*** Opening of AVAILABLE RECORDS ***

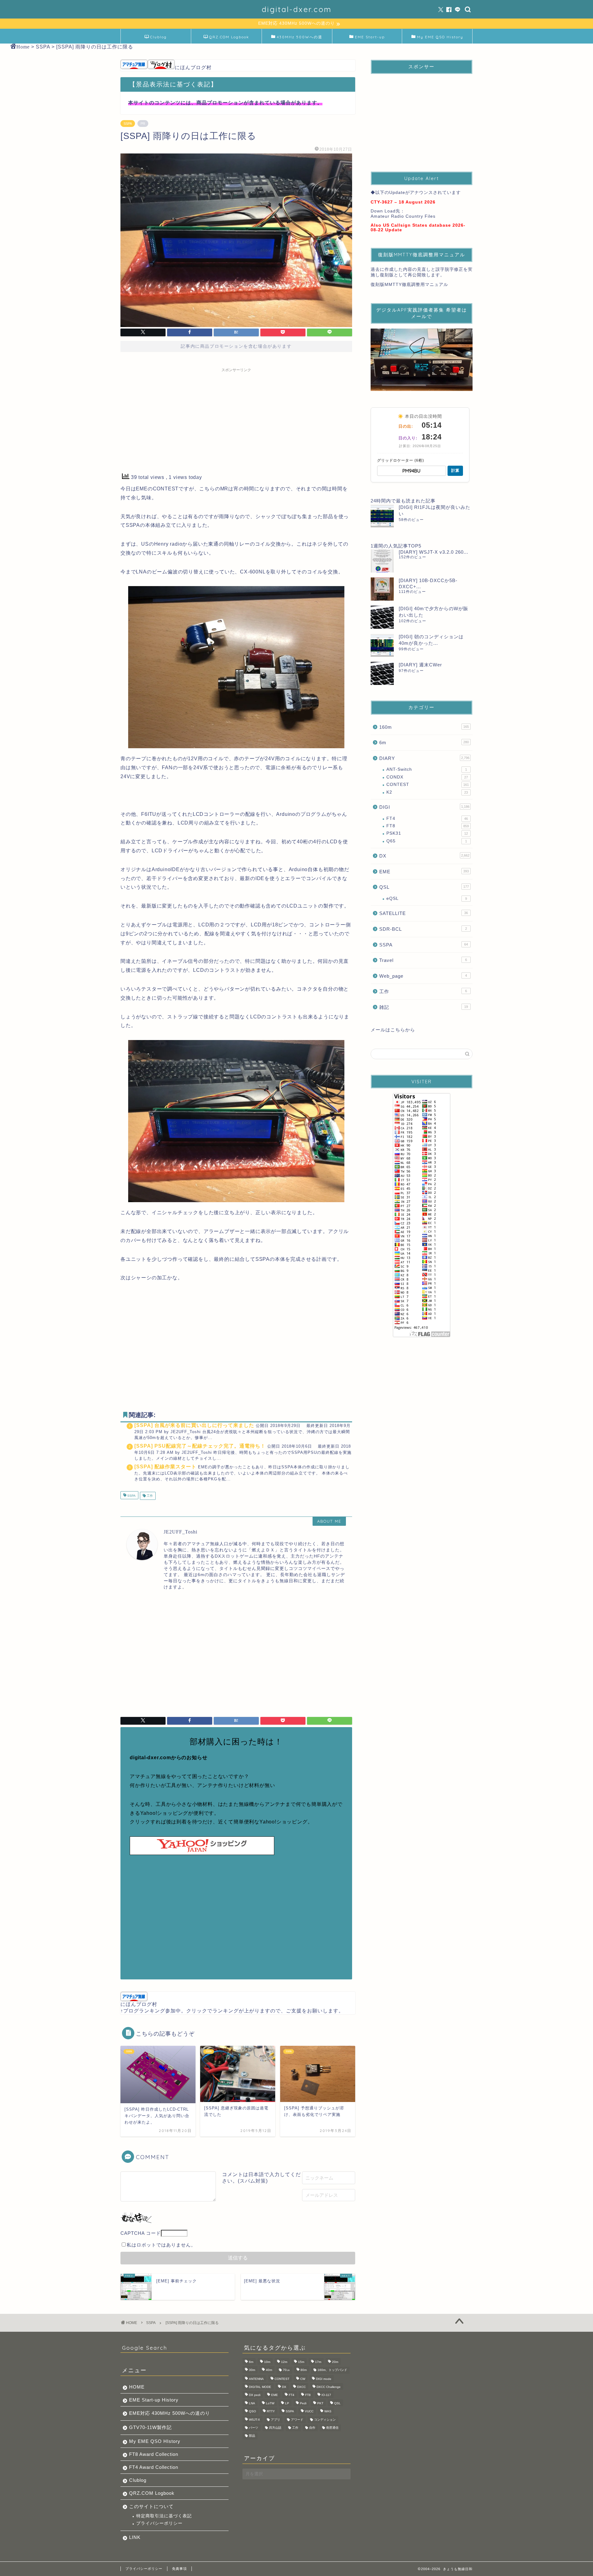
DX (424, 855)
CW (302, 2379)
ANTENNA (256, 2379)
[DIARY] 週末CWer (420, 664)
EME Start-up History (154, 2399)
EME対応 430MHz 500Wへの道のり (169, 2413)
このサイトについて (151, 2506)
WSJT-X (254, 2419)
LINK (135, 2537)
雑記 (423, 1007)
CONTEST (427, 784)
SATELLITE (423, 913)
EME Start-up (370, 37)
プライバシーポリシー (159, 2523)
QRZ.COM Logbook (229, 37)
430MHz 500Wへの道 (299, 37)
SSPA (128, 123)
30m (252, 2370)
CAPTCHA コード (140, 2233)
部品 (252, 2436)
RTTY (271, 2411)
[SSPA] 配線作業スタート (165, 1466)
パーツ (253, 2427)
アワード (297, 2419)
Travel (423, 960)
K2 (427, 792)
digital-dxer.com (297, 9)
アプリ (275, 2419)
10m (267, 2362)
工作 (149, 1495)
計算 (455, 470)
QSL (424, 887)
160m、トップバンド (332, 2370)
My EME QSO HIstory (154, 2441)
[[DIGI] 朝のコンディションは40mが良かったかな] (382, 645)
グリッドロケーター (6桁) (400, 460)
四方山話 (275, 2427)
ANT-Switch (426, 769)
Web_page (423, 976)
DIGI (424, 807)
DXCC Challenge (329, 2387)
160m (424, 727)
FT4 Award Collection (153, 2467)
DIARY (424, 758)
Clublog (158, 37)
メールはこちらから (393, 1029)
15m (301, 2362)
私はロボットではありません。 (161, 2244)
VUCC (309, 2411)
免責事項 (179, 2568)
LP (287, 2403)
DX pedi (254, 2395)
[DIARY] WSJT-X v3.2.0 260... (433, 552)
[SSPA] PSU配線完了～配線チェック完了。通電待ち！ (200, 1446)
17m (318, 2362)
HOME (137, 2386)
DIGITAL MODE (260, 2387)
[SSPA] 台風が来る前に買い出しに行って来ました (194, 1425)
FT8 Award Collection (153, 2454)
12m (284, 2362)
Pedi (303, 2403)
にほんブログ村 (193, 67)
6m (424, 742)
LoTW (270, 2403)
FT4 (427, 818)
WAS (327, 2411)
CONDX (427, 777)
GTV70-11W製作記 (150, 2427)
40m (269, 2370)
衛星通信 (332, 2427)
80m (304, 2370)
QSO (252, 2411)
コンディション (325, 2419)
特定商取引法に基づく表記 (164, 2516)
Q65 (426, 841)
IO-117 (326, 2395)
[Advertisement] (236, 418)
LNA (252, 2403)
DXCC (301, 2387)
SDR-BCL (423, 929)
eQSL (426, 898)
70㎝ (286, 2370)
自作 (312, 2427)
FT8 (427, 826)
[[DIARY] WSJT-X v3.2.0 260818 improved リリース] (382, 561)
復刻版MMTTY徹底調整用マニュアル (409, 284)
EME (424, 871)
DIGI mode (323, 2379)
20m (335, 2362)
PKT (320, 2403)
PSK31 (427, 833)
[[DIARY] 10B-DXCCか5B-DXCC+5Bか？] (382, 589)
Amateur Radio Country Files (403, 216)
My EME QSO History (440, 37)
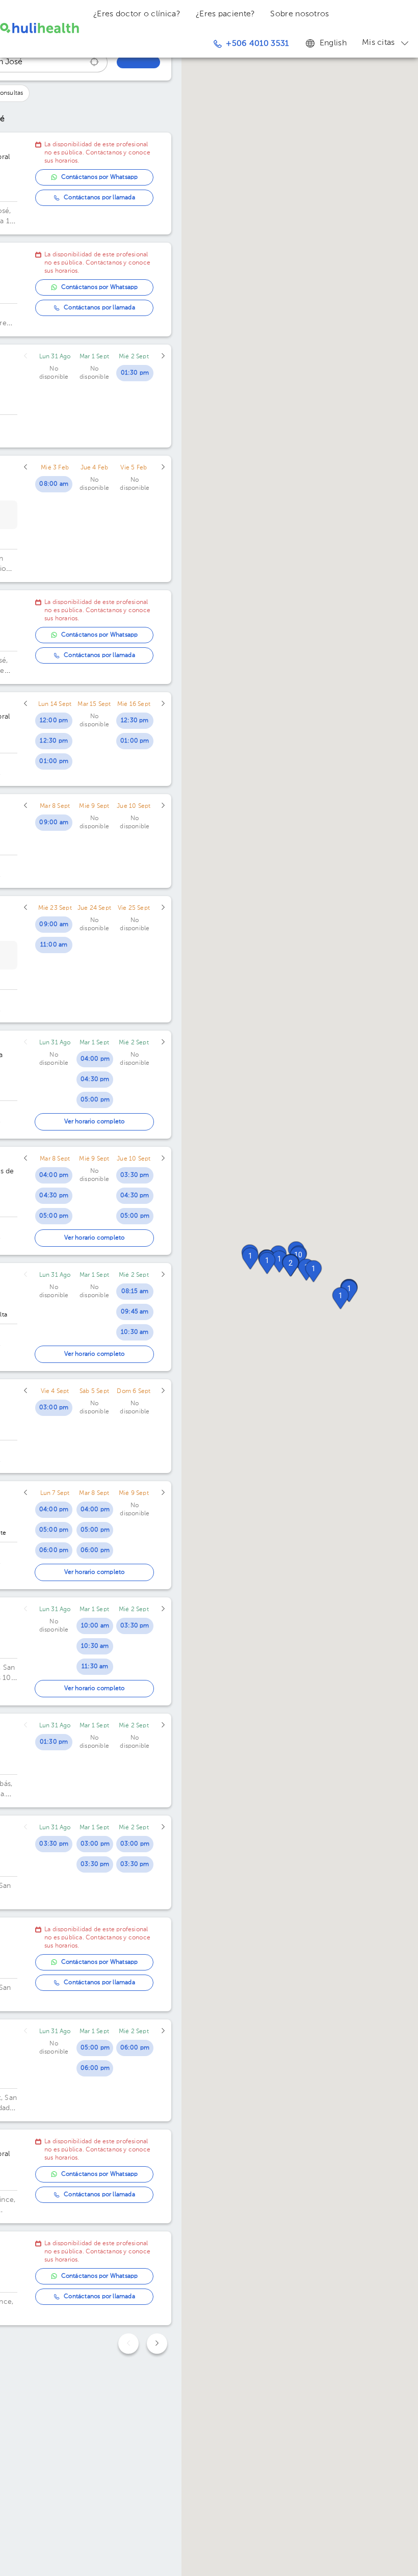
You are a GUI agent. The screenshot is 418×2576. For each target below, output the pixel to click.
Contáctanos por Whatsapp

*** Close of AVAILABLE RECORDS ***
*** Opening of AVAILABLE RECORDS ***

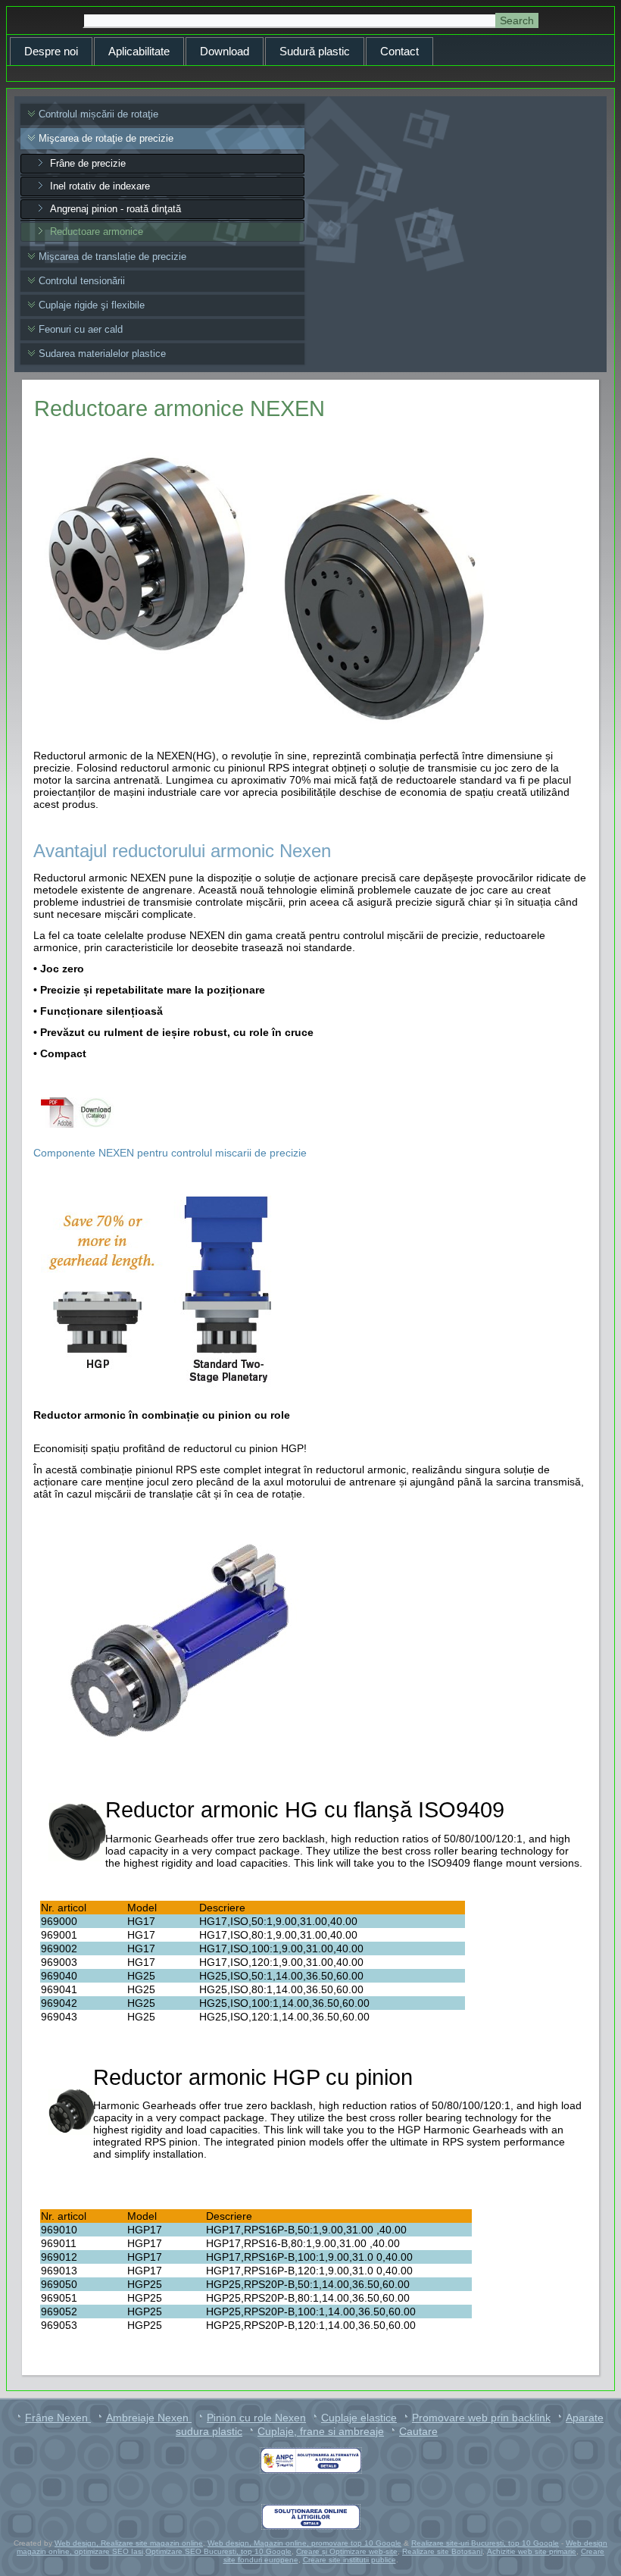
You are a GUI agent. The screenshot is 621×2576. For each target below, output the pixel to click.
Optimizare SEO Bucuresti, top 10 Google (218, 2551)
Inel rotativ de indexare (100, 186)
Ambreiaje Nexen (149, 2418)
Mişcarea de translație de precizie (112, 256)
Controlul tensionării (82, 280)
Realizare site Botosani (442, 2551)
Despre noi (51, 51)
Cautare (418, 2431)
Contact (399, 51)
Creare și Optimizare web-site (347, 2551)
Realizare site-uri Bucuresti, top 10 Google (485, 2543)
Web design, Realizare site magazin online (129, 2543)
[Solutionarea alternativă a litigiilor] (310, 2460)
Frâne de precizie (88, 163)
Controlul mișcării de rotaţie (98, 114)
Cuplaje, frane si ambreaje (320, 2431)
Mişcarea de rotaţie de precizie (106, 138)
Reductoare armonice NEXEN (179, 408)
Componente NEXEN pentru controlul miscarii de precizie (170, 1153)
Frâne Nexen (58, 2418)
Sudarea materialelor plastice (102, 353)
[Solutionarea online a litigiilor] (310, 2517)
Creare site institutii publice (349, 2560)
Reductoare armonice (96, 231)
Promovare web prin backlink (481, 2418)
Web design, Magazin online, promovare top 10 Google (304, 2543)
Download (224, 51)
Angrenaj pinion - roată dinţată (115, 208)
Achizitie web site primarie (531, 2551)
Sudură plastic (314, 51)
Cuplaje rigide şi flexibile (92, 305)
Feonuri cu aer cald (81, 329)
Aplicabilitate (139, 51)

*** Close of AVAILABLE RECORDS ***

**PROBLEM TO SOLVE**
Give only the lines from the one holding "WSJT-X (254, 2419)" through the one holding "DIARY (424, 758)", each restated exactly as it appears above.

**EXPECTED OUTPUT**
WSJT-X (254, 2419)
LINK (135, 2537)
雑記 (423, 1007)
CONTEST (427, 784)
SATELLITE (423, 913)
EME Start-up (370, 37)
プライバシーポリシー (159, 2523)
QRZ.COM Logbook (229, 37)
430MHz 500Wへの道 (299, 37)
SSPA (128, 123)
30m (252, 2370)
CAPTCHA コード (140, 2233)
部品 (252, 2436)
RTTY (271, 2411)
[SSPA] 配線作業スタート (165, 1466)
パーツ (253, 2427)
アワード (297, 2419)
Travel (423, 960)
K2 (427, 792)
digital-dxer.com (297, 9)
アプリ (275, 2419)
10m (267, 2362)
工作 (149, 1495)
計算 (455, 470)
QSL (424, 887)
160m、トップバンド (332, 2370)
My EME QSO HIstory (154, 2441)
[[DIGI] 朝のコンディションは40mが良かったかな] (382, 645)
グリッドロケーター (6桁) (400, 460)
四方山話 (275, 2427)
ANT-Switch (426, 769)
Web_page (423, 976)
DIGI (424, 807)
DXCC Challenge (329, 2387)
160m (424, 727)
FT4 Award Collection (153, 2467)
DIARY (424, 758)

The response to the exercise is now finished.